SUMMARY: I propose a visual Table Builder interface that would allow database selection, in-database operations such as joining and filtering, in-memory operations like "Table>Concatenate" and "Rows> Select Where...", and some JSL operations like Add Property to be chained in a visual flow. I believe this approach would provide a very intuitive way for people with little data science training to automate data preparation and cleanup to easily capture live data sources into JMP for insight generation and analysis.
DETAILS: I find myself using the JMP Query Builder quite a lot to create data queries from our internal Postgres database, and it works well as a basic database querying tool. That said, I still find myself returning to Python, KNIME, or raw SQL to address more complex workflows, such as generating a table by joining two subqueries, themselves the result of joins and transformations on base tables. Ultimately, I still have to make a simple JMP query to get the data in JMP from the database, though. Additionally, the current query builder is rather slow, and not very intuitive to people who do not have a strong foundation in database operations.
The approach taken by KNIME and Alteryx here feels really good to me: a visual flow that lends itself to a powerful mental model of database operations. Each step generates a new virtual table (really an abstracted SQL operation) that can then be pieced together into larger queries.

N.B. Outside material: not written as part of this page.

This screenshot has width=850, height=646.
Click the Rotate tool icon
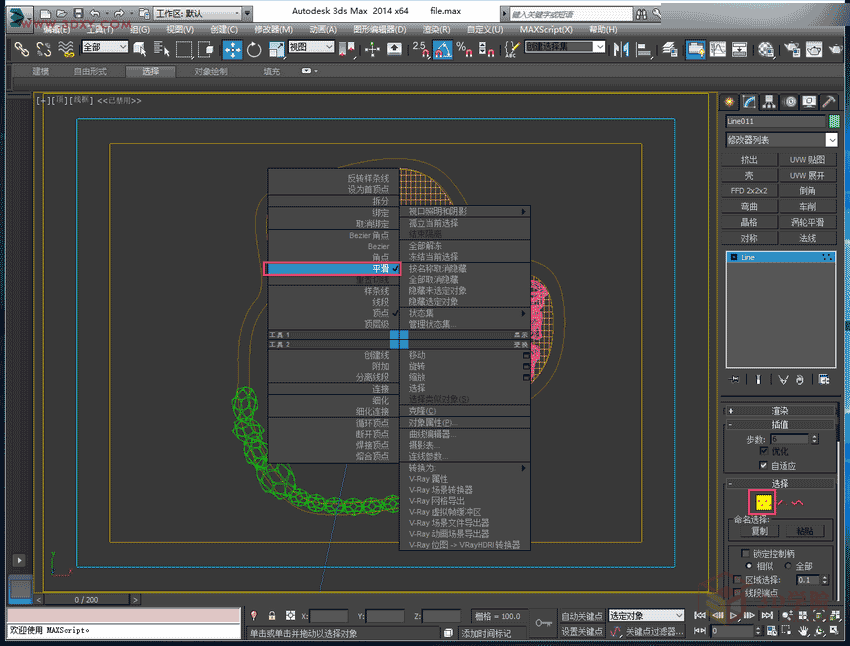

Configuring individual steps in KNIME is also much faster than in Query Builder, I assume because predicate steps remain in memory and only the modified operation needs to execute on the in-memory representation of the previous step. QB instead runs a lot of SQL queries (turning off automatic previews helps immensely but you lose the preview functionality). Basically every time you select a column or rename a column with automatic preview on is a database query and a disruption in flow.

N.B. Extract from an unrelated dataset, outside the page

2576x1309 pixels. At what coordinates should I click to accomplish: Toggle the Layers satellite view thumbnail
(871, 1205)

I think improving Query Builder would go a long way toward democratizing data operations and database usage to scientists and engineers. Here is what I'm proposing:
Separate table selection from join operations and filtering/ordering
This can leverage the existing query builder, as if a single table was selected. The JMP QB way of selecting and renaming columns is pretty good!

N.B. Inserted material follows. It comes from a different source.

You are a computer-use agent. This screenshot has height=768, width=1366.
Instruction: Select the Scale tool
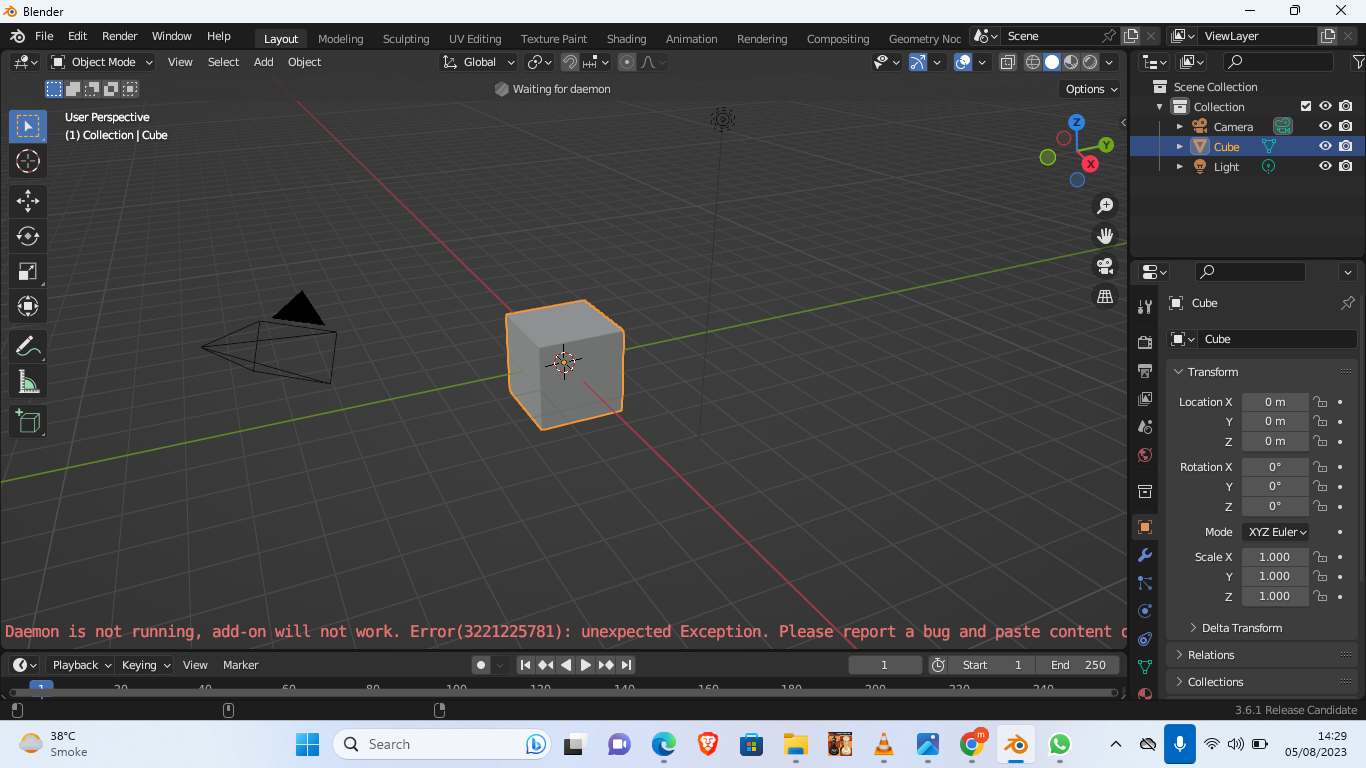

Wherever possible, use an in-memory representation of a table sample (including all columns and ~100-500 rows) for preview operations to avoid SQL queries as often as possible, since IO is by far the slowest part of most operations.
I include column selection, renaming, group by, aggregation functions, etc in this.
A possible concern is absurdly wide tables (bioinformatics comes to mind), so there may need to be a column limit as well for in-memory mode, but I'm pretty confident it would cover the vast majority of uses.
Build a visual flow representation for joining, filtering, sorting/order by operations.
Each operation would use the in-memory representation for preview of the output if possible.
The in-memory representation of the source table samples would also remove the need to query column names for the join operation, a step which is shockingly slow in JMP.
Ideally, allow JMP table operations (split, stack, concat, maybe even addition of columns with formulas, row selection, row hide & exclude, etc) to be chained to the flow as visual steps after query from database.
I find a lot of my colleagues end up stringing together various data cleanup and prep steps as menu operations that I then need to help convert to a post-query script for them.
Attaching scripts to the final data table could also be a visual step, which would make for a convenient flow of having a series of N steps for N attached scripts.
From at least a UI standpoint, most or all of these pieces can leverage existing UIs in JMP: the configuration panel for a JMP Table Concatenate step can literally use the same format as the Tables>Concatenate option in JMP already.
My ideal state is that a colleague without significant SQL or database training could easily experiment with table selection, joining, filtering, and data preparation to end up with a fully-automated workflow that results in exactly the table they need to do their visualization and analysis. I think the visual flow approach is an excellent way to facilitate that! This would be a true Table Builder, combining the features of database querying, in-database operations, and in-memory table, row, column, and script operations to build a fully-automatic data preparation workflow.
The ultimate output would be kind of like query builder: either a .jmpflow file (or whatever) that will open to the Table Builder flow or a saved script that can be run from an add-in or the script window.
I've attached a badly-drawn picture of what I'm thinking. If this piques developer interest, please feel free to reach out to me via private message if you'd like to connect to talk about this!